E il gioco di squadra ci aiuta anche a non lasciarci intimidire dagli avversari. Quante volte la nostra fede è presa in giro, è derisa, fatta passare come un retaggio del passato, una cosa da vecchi! E spesso siamo incapaci di affrontare questa realtà. E taciamo! Con il rischio di pensare che, con il tacere, stiamo usando rispetto per chi non la pensa come noi. L’unità ci aiuta a trovare la forza necessaria per non mancare di rispetto ma, al tempo stesso, non perdere la propria libertà. Sentite cosa scriveva Santa Caterina da Siena ai sacerdoti Giovanni Sabbatini e Taddeo dei Malavolti: “Nel nome di Gesù Cristo Crocifisso e della dolce Maria. Carissimi figli in Cristo Gesù. Io, Caterina, serva dei servi di Gesù Cristo, vi scrivo nel suo sangue prezioso, desiderosa di vedervi cavalieri forti, senza nessun rispetto umano. Così vuole il nostro dolce Redentore, vuole cioè che noi temiamo di disobbedire a Lui e non agli uomini del mondo” (Lettera CLXXXVII). Il filosofo francese Paul Ricoeur stigmatizza questo stile: “In una società del genere, quale è in larga misura la nostra, il vergognarsi di Gesù e delle sue parole riveste le forme più sottili dell’astensione e del silenzio” (La logica di Gesù, p. 61). Così, tacere e astenersi quando dobbiamo parlare ed agire è vergognarsi di Gesù Cristo!

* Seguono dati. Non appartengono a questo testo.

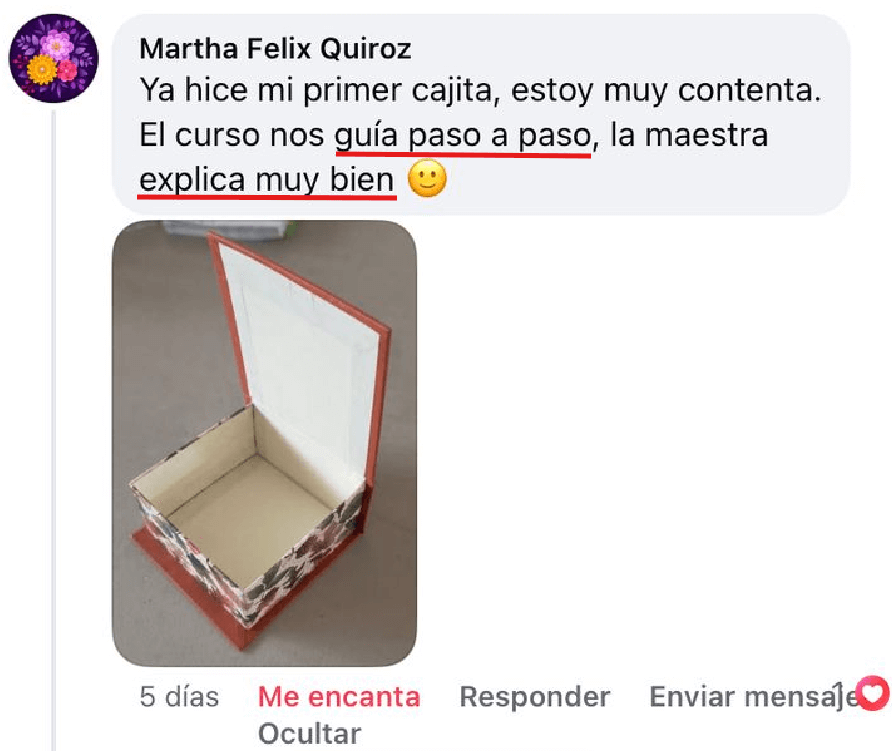Viewport: 892px width, 751px height.
Task: Click 'Ya hice mi primer cajita' text
Action: click(x=316, y=90)

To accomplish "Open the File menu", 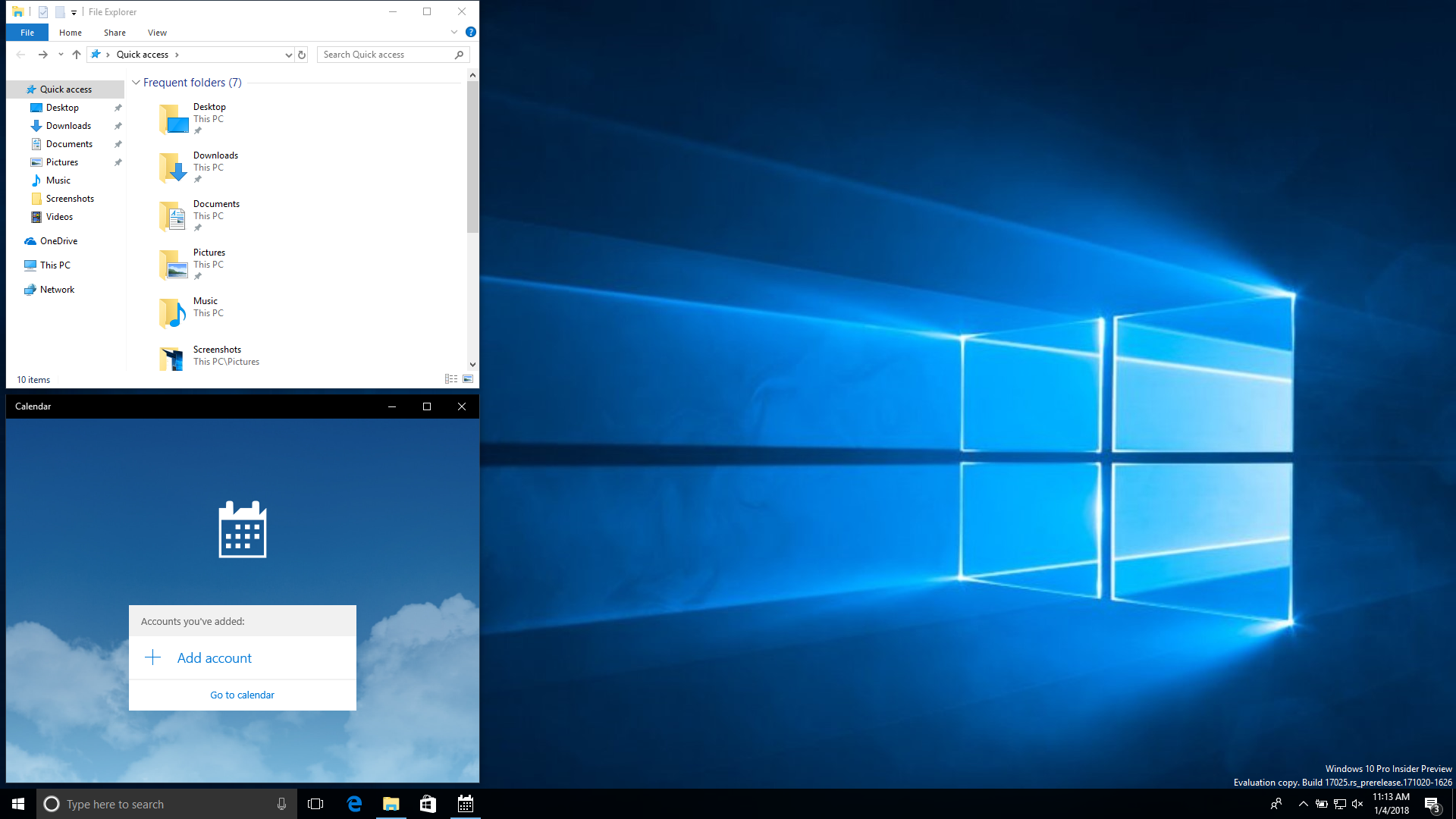I will click(x=27, y=33).
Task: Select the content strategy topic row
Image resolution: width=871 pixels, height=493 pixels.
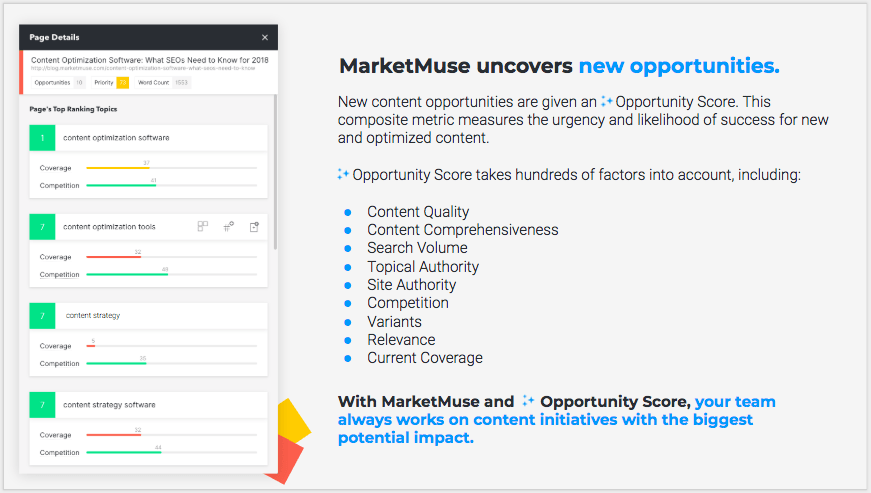Action: [148, 316]
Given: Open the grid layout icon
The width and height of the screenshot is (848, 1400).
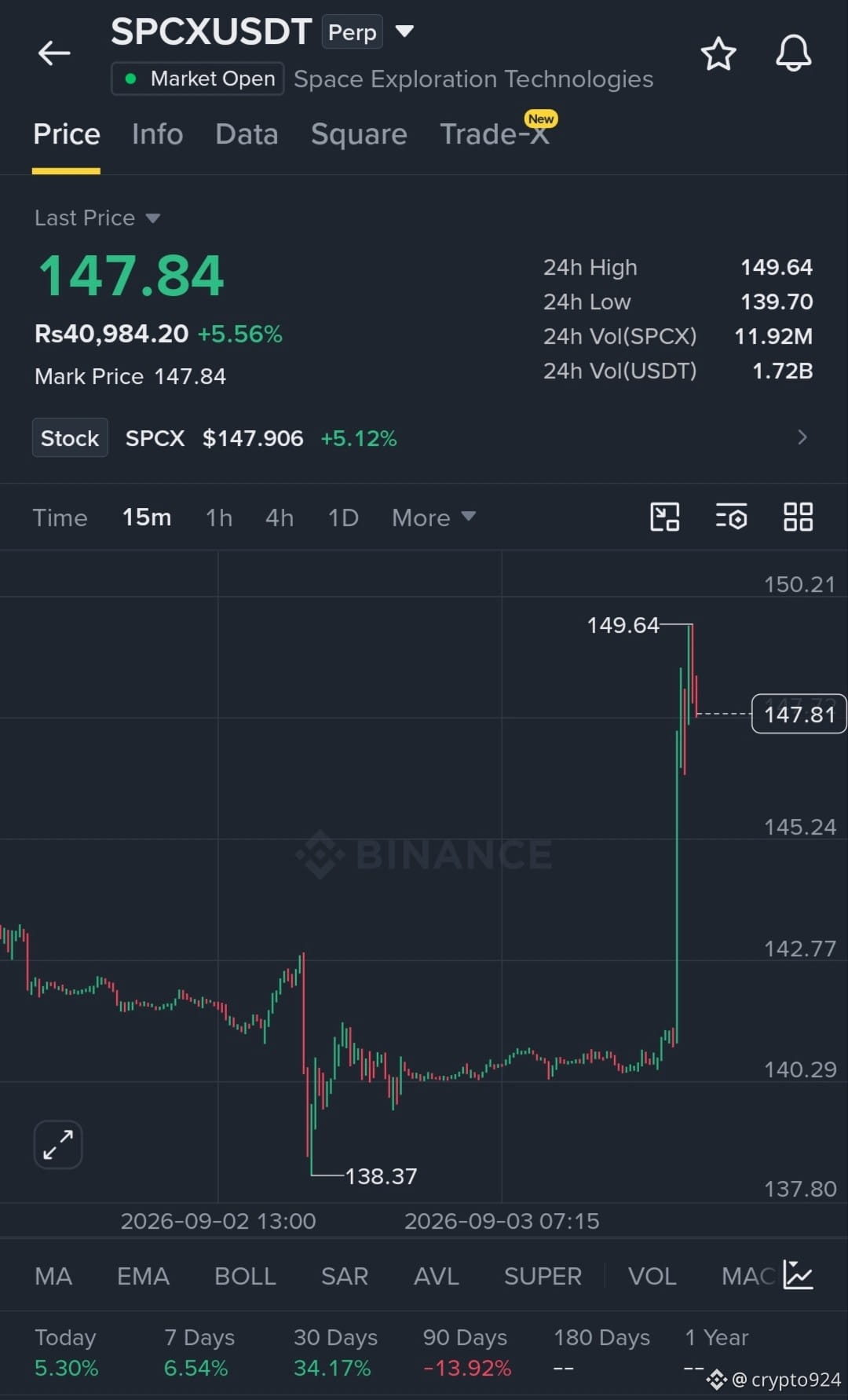Looking at the screenshot, I should 798,517.
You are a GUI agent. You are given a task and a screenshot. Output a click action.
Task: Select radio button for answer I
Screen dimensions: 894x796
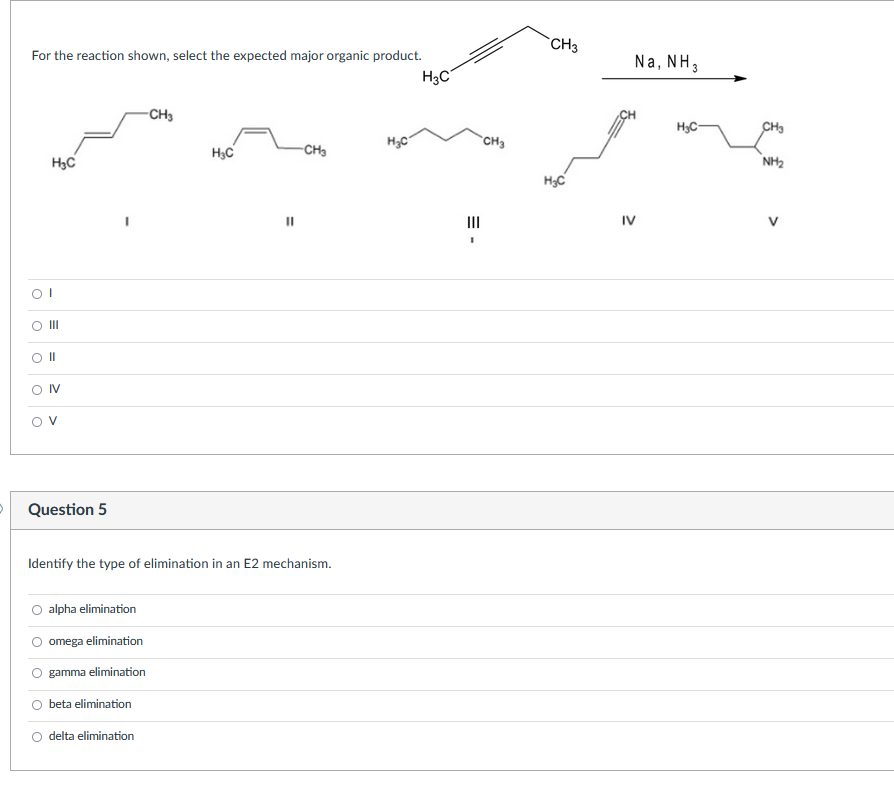point(36,292)
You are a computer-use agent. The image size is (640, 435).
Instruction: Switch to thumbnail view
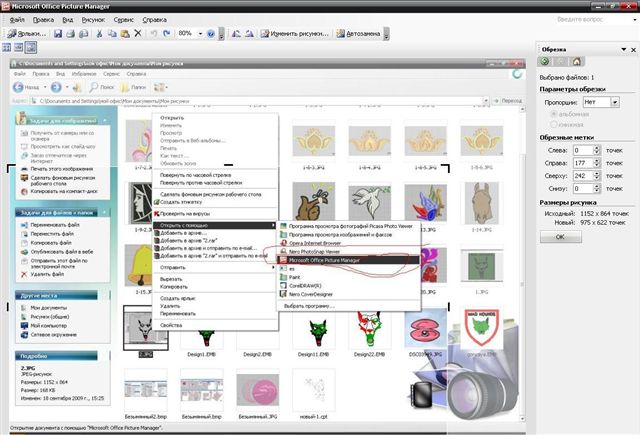coord(6,47)
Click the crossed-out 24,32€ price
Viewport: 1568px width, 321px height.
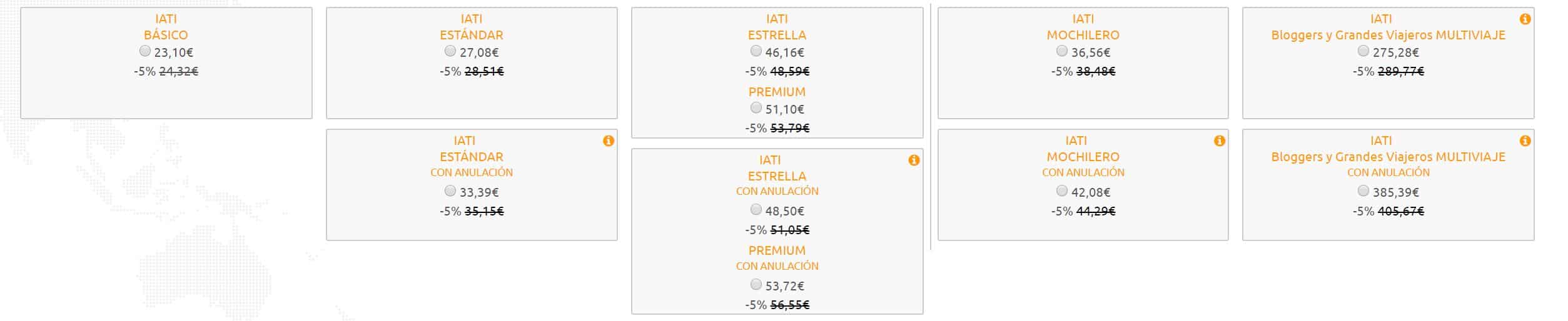click(x=179, y=72)
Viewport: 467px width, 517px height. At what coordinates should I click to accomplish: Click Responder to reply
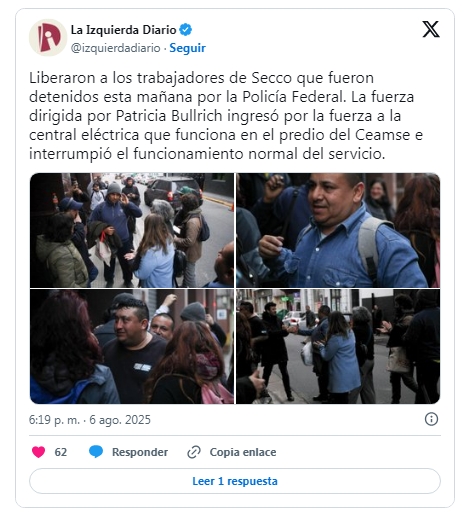pyautogui.click(x=140, y=452)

Un’ultima serie di insegnamenti che ci vengono dalla lettera di Paolo riguarda il prezzo della sequela. Le responsabilità che il Signore ci offre sono sempre doni gratuiti ma non ci esimono dall’impegno di incarnarle nello spazio e nel tempo in cui viviamo. Scrive Papa Francesco: “La gioia del Vangelo riempie il cuore e la vita intera di coloro che si incontrano con Gesù. Coloro che si lasciano salvare da Lui sono liberati dal peccato, dalla tristezza, dal vuoto interiore, dall’isolamento. Con Gesù Cristo sempre nasce e rinasce la gioia” (EG, 1). Ma questa gioia non è a saldi! Si ottiene con la conquista! Al termine di una giornata di lotta, quando la generosità ha sopraffatto l’egoismo, l’amore ha vinto l’odio, l’altruismo ha sconfitto l’individualismo, la verità è rifulsa sulla falsità, il cuore grande ha ottenebrato il cuore meschino, la libertà ha sdoganato tante schiavitù e l’amore per Cristo ha accolto la sofferenza, allora si è conquistata la gioia del Vangelo!

Ci illumina Bonhoeffer: “La grazia a buon mercato è grazia senza sequela, grazia senza croce, grazia senza Gesù Cristo vivo, incarnato” (Sequela, p. 29). Il Signore ci doni di saper pagare con gioia il nostro prezzo di sequela.

Desidero ricordare don Emanuele Balestra, don Angelo Micocci e don Francesco Sternativo che festeggiano in quest’anno i primi 10 anni di ordinazione sacerdotale (sono la primizia del mio ministero episcopale), il carissimo Vicario Generale, don Franco De Padova, che in quest’anno festeggia il giubileo sacerdotale del 50° anniversario, e insieme con loro, don Pietro Chirico che festeggia il 72° di ordinazione e don Vincenzo Baldari che, festeggiando il 74° anniversario, è il decano del Presbiterio.

A Voi, miei cari Religiosi, Religiose e Laici, Vi chiedo di sostenere, con la responsabilità della preghiera e dell’affetto fraterno, la missione dei Vostri Sacerdoti e del Vostro Vescovo. Amen.